If you've tried Google Ads before and it didn't work, you're in the majority. Most businesses that run their own ads — or hire an inexperienced agency — waste their budget in the first three months.
Here's why it usually fails, and what good Google Ads management actually looks like.
What Google Ads Is (And Isn't)
Google Ads is an auction. Every time someone searches a keyword you're targeting, you bid against other businesses for the ad placement.
You pay per click — not per impression. So you only spend money when someone actually visits your site.
The misconception is that clicking is the goal. It isn't. The goal is conversions — calls, form submissions, WhatsApp enquiries, store visits.
The Three Reasons Google Ads Fails for Local Businesses
1. Wrong keywords
Targeting "digital marketing" when you should be targeting "digital marketing agency Polokwane." The second has lower volume — but it's exactly what your customer is typing when they're ready to hire someone.
Broad, general keywords attract browsers. Specific, local keywords attract buyers.
2. No conversion tracking
If you don't know which ad led to a phone call, you're flying blind. You'll keep spending on what feels right instead of what actually works.
Google's conversion tracking is free. It takes 30 minutes to set up. Without it, you're guessing.
3. Landing page disconnect
Someone clicks your ad for "accounting services Polokwane" and lands on your homepage — which sells 12 different services and has no clear CTA. They leave.
The ad and the landing page need to match exactly. Same headline, same offer, one clear next step.
What a Well-Run Campaign Looks Like
- Search campaigns only (not Display or YouTube) until you have conversion data
- Tight geographic targeting — Polokwane, Mokopane, Tzaneen — not "South Africa"
- Negative keywords to exclude irrelevant traffic (e.g., "free," "DIY," "jobs")

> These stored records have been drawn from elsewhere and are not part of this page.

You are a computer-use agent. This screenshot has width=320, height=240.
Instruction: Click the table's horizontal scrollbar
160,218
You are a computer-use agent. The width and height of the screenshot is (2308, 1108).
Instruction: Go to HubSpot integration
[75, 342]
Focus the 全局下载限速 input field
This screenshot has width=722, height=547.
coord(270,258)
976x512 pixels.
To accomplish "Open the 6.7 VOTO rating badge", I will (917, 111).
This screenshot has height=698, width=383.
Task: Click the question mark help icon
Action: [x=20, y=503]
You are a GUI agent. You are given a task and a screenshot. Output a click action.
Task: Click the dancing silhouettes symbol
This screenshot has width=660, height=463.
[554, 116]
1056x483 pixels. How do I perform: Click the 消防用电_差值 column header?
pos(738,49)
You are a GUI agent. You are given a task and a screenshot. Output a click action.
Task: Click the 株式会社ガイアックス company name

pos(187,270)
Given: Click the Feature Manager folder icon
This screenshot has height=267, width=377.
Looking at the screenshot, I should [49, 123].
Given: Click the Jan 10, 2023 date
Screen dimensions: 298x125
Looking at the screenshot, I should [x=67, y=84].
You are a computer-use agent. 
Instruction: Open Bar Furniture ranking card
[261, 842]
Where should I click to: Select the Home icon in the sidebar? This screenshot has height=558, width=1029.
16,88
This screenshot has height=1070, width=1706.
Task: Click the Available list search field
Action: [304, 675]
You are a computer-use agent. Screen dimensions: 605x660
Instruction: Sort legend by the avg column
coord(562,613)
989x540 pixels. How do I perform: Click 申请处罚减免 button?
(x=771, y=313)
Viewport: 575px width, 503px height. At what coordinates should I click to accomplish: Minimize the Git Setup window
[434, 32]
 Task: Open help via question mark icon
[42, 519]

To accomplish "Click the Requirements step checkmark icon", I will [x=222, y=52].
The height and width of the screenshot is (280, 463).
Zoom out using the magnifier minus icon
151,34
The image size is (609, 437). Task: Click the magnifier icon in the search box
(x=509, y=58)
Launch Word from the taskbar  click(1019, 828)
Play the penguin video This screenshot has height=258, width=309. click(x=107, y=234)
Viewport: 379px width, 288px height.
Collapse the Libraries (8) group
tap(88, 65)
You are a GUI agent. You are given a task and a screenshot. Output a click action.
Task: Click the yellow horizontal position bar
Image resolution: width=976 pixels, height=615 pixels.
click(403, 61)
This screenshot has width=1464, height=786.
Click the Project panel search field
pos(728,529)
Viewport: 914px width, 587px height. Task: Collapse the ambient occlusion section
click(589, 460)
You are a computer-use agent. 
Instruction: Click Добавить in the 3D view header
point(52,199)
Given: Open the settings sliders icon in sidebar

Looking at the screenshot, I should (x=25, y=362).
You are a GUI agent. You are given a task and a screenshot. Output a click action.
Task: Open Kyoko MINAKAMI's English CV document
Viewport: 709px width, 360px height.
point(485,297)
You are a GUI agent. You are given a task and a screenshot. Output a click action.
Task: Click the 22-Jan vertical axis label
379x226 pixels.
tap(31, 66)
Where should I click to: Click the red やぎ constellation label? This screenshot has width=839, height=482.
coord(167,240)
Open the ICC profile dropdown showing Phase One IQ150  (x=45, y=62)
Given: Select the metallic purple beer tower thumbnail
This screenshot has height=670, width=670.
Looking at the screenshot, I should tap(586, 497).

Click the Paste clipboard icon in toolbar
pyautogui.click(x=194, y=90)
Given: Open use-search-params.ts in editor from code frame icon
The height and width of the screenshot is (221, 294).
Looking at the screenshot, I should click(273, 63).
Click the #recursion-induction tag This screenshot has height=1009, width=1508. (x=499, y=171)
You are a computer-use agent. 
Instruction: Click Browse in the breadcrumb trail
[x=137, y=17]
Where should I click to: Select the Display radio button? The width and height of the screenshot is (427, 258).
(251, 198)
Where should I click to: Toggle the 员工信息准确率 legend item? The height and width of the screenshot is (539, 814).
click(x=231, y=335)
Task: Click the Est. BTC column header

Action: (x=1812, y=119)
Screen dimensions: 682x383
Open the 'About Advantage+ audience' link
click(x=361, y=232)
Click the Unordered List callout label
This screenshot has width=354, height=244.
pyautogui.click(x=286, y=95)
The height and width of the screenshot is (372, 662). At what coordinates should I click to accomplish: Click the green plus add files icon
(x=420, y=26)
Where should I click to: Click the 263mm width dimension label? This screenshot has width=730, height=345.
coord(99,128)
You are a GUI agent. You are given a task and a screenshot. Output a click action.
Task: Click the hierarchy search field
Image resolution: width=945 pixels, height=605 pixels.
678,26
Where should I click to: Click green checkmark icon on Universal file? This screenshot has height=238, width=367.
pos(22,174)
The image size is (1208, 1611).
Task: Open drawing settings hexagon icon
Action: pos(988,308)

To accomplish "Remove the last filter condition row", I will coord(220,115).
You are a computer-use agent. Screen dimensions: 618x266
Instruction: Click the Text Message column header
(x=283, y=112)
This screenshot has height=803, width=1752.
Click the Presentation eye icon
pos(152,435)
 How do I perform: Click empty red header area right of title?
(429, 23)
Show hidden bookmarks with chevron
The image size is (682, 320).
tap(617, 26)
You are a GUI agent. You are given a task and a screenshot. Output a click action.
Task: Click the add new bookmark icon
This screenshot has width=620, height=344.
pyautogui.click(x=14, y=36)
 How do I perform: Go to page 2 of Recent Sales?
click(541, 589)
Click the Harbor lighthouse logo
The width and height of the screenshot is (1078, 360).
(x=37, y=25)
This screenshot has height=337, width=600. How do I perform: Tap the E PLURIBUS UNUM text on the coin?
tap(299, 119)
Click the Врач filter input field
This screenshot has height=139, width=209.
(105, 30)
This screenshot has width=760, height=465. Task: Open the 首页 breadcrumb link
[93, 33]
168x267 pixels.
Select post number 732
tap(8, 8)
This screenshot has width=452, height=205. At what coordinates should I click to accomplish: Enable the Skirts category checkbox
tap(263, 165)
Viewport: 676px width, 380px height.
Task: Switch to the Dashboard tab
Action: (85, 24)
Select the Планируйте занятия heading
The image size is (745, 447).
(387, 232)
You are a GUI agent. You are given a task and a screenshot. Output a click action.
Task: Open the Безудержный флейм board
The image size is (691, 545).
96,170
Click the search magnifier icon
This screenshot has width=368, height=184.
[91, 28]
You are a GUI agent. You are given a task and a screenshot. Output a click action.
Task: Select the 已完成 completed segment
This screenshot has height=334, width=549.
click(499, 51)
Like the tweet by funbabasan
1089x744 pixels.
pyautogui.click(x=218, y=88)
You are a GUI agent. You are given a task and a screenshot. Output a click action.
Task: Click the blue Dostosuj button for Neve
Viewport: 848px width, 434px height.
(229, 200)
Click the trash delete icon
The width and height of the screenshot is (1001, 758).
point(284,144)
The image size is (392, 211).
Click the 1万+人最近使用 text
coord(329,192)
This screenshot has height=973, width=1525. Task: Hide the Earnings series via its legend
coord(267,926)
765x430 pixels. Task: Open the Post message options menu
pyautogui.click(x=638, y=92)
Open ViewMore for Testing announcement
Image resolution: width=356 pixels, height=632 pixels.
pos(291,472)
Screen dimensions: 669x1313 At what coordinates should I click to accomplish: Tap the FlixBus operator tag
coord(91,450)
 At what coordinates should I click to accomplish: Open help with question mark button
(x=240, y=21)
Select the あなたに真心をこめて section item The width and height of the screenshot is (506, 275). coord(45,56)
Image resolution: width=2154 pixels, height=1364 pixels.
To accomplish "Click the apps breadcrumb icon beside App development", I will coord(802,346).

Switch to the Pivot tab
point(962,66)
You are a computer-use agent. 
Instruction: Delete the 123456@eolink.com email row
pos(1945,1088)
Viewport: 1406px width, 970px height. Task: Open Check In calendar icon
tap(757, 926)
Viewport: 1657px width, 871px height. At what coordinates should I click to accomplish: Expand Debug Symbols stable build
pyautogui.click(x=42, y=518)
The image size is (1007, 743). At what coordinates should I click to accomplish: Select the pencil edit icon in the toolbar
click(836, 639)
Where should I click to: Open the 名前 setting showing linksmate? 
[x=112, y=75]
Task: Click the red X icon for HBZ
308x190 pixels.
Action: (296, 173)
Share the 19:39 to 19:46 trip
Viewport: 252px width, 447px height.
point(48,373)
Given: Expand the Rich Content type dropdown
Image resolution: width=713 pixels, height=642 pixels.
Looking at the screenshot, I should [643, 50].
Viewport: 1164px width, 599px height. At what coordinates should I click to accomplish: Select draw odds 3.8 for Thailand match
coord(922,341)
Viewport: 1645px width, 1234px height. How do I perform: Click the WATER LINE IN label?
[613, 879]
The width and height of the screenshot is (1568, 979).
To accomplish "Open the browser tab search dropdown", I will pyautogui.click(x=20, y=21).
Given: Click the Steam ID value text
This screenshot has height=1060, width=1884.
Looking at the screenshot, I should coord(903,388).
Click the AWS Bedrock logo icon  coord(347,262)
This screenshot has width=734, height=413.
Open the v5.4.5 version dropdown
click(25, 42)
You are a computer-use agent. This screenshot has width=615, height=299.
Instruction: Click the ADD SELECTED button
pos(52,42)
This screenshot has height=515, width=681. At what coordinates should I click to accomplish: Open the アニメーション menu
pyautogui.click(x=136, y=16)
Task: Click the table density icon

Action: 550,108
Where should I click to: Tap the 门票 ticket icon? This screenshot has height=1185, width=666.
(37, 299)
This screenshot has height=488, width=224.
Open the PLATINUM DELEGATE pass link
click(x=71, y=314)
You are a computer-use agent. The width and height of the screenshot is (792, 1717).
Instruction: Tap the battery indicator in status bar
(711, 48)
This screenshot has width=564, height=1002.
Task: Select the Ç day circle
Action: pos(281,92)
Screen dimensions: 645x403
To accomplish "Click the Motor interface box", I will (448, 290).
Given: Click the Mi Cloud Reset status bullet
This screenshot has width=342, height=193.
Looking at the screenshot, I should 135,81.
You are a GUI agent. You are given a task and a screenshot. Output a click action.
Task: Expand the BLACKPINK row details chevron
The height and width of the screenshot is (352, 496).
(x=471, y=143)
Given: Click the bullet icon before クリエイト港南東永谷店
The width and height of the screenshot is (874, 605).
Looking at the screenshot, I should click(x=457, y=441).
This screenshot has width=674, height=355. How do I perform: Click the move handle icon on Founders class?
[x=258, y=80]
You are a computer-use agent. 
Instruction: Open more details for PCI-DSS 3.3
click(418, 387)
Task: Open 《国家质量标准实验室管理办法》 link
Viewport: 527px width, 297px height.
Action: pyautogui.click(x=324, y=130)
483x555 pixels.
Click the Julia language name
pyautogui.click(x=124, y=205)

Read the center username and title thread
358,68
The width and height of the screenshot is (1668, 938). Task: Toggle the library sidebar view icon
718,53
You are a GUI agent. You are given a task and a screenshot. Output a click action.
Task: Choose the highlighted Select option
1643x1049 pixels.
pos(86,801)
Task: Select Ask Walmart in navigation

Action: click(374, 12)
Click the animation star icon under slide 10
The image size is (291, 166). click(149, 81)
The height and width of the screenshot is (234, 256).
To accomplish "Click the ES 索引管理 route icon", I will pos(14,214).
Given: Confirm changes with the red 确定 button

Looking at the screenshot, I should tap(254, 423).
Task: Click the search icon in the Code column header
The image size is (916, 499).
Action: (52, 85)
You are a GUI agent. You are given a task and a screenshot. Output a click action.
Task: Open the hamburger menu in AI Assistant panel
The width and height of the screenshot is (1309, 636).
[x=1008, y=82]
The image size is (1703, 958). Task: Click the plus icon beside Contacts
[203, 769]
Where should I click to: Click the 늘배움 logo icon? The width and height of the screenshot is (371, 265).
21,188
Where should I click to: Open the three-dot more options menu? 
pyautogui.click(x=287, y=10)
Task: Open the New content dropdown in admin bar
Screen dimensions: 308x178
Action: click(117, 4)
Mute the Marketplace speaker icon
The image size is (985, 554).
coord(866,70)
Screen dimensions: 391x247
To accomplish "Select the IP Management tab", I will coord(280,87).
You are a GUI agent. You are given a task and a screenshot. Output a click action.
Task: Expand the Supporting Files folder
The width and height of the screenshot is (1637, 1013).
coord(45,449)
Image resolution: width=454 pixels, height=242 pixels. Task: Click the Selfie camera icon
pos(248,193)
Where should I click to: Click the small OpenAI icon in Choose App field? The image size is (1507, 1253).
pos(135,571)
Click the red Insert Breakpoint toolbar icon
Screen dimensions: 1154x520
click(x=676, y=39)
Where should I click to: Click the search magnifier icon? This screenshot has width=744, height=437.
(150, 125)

- Responsive search ads with at least 8 headlines and 4 descriptions tested
- Call extensions so mobile users can click-to-call directly from the ad
- Weekly bid adjustments based on cost-per-conversion data
What Budget Do You Need?
For most Polokwane service businesses, a R3,000–R5,000 monthly ad spend is the minimum to gather enough data to optimise effectively.
Below that, you'll get too few clicks to know what's working. Above R10,000/month is where you start seeing real volume at scale.
Management fees are separate from ad spend — and should always be clearly separated. If an agency bundles them, ask why.
The One Question to Ask Any Agency
"Show me our cost-per-lead from last month, broken down by campaign."
If they can't answer that in 60 seconds with a screenshot, they're not managing your account properly.